Along the way to his goal, Porter encounters plenty of intriguing characters, which is half the fun of PAYBACK. Lucy Liu (from TV's "Ally McBeal") dives into the role of a dominatrix who _really_ enjoys her work; James Coburn steals his few scenes as a dapper mid-level crime boss; Kris Kristofferson uses his rasp-and-squint to appropriate effect as The Outfit's capo di tutti capi. PAYBACK works in large part because it's not just Mel Gibson running around shooting and getting shot at. The whole atmosphere of the film is bleak and corrupt, from Ericson Core's bleached cinematography to the cold brick of Richard Hoover's production design. Though it comes with a dose of humor, it's usually humor of the black variety, and the film rarely strays far from pulp crime thriller territory.
That includes plenty of violence, of course, which is really the main place where PAYBACK grows wearying. There's violence, and then there's _violence_, and then there's PAYBACK, which never shies away from the roughest rough stuff from the opening scene of un-anesthetized surgery. Where a slap might suffice, a pistol-whipping shows up instead; where you might expect a good old-fashioned roughing up, you can count on the strategic application of a sledgehammer. Porter's world is certainly a brutal one, and Porter himself is a brutal guy, but after a while it all starts to feel like overkill. You reach the point where you don't need to see Val beat up a woman and shoot a dog to figure out that he's not too nice a guy.
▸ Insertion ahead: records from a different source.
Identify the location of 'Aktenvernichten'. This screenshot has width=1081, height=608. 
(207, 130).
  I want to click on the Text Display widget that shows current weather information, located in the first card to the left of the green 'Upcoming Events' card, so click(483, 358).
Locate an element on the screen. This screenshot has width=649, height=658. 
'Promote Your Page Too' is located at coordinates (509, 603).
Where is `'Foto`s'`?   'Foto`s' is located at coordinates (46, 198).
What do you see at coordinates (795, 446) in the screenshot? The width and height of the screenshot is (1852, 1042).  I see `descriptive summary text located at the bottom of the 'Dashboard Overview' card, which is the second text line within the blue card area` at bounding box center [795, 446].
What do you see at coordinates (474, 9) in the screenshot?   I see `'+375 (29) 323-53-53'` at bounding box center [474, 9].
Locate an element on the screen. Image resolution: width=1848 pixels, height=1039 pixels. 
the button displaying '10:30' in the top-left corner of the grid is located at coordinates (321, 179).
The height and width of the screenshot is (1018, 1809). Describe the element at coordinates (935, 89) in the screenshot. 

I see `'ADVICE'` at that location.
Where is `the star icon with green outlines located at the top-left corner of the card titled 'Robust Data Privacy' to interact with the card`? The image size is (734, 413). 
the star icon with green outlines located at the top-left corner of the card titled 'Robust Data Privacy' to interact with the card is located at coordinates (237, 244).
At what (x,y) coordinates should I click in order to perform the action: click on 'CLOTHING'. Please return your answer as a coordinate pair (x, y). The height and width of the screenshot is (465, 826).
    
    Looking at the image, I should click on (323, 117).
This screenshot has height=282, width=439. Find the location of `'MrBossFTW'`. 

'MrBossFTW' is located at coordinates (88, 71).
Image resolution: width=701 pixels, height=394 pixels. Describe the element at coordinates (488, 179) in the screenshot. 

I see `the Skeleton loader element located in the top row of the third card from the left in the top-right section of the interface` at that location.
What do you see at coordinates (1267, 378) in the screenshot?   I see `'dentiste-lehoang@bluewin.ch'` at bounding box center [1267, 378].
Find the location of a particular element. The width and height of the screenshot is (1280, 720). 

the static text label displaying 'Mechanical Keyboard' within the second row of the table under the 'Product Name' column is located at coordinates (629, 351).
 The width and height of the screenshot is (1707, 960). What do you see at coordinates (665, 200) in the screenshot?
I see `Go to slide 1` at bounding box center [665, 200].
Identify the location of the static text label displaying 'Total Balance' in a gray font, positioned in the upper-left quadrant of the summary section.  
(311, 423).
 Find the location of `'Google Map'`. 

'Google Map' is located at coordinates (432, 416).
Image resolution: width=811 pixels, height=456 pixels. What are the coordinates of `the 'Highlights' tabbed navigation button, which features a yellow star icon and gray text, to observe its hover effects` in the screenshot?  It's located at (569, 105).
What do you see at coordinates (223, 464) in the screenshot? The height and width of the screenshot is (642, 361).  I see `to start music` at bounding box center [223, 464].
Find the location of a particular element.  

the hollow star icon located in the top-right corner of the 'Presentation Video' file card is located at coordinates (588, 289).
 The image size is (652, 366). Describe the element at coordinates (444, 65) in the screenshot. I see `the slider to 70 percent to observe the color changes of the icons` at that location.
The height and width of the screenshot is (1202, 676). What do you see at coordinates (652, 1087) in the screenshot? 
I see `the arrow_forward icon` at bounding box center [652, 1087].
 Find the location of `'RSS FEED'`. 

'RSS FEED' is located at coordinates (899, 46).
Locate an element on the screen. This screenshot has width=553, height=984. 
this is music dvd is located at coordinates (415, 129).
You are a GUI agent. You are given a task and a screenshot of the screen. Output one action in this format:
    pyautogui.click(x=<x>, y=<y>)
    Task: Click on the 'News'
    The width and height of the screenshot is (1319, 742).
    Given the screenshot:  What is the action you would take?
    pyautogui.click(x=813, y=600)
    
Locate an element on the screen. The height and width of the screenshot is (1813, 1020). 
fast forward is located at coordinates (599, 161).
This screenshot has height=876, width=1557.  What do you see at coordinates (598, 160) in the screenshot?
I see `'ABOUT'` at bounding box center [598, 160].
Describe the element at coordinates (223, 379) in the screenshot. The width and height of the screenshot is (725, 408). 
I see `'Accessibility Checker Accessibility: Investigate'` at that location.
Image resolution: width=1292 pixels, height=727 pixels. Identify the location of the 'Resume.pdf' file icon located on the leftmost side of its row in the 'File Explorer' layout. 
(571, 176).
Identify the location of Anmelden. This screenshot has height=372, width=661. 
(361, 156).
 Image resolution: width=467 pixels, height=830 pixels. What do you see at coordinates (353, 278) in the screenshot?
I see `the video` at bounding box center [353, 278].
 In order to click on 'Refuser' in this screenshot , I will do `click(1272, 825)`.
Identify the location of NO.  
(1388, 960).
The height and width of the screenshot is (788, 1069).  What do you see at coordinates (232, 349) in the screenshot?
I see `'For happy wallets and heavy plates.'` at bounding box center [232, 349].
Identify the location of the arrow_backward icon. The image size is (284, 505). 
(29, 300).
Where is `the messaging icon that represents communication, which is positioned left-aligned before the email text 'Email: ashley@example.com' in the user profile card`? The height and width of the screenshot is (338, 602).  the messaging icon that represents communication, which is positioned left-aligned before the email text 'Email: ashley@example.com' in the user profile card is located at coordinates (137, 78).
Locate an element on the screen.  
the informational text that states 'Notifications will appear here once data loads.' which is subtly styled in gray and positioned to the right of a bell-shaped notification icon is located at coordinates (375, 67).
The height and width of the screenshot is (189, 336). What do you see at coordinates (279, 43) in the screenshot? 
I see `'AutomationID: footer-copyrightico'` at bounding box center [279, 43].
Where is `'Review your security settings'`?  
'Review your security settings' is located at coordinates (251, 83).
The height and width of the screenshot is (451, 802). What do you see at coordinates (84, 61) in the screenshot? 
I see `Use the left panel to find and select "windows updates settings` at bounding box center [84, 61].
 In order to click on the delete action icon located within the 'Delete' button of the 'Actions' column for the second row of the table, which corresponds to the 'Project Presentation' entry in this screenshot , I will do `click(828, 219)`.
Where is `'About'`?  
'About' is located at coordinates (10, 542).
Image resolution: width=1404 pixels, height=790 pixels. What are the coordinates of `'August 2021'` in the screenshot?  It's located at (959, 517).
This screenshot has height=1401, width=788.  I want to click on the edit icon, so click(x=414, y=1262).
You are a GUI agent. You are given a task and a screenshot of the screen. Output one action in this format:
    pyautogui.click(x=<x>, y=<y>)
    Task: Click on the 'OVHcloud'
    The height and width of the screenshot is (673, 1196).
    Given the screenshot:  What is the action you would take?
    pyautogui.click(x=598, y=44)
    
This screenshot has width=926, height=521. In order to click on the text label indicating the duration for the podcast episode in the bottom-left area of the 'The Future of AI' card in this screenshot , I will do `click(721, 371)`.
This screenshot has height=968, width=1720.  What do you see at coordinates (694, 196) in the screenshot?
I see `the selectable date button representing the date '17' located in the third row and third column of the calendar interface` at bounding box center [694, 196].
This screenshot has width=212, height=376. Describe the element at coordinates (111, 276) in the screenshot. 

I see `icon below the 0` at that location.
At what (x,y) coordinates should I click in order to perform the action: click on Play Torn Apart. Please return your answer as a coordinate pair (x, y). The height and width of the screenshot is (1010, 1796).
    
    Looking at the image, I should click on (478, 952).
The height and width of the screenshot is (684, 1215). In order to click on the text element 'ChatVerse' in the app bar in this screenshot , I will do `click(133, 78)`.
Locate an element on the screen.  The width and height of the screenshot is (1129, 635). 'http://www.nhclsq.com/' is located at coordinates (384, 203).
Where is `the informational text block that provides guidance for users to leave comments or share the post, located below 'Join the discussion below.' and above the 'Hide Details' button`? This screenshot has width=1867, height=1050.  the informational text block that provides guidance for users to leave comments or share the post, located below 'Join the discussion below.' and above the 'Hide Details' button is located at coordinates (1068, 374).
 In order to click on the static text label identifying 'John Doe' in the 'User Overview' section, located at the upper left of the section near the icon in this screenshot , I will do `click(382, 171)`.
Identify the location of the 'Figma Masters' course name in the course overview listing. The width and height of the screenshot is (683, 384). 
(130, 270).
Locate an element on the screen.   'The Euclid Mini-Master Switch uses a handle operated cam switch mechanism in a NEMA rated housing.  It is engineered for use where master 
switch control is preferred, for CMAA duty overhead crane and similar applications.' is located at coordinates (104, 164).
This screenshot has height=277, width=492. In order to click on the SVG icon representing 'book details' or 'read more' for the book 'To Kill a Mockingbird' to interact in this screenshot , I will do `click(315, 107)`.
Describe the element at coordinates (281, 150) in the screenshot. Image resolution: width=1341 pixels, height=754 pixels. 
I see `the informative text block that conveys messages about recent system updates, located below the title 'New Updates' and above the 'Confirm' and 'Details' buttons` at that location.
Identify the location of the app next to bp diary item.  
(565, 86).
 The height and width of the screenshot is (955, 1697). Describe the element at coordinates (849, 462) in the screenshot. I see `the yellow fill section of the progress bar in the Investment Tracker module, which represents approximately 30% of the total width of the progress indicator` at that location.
Fortunately, it all comes back to Gibson, whose monomania about his $70,000 makes just enough sense to keep the plot moving. There's a bit too much effort directed towards making Porter seem sensitive through his relationship with a high-priced call girl (Maria Bello) -- apparently the result of Gibson's initial dissatisfaction with director and co-writer Brian Helgeland's relentlessly dark tone -- but it all seems like unnecessary effort. PAYBACK only works as entertainment because Gibson himself conveys all the reason we need to get behind Porter. If you can get past all the bloodshed and brutality, you'll find a surprisingly slick and surprisingly smart action thriller in PAYBACK. The amazing thing is that, by all rights, you _shouldn't_ be able to get past it. Credit Gibson for giving us the kind psycho you can't help cuddling up to.
On the Renshaw scale of 0 to 10 dark Porters: 7.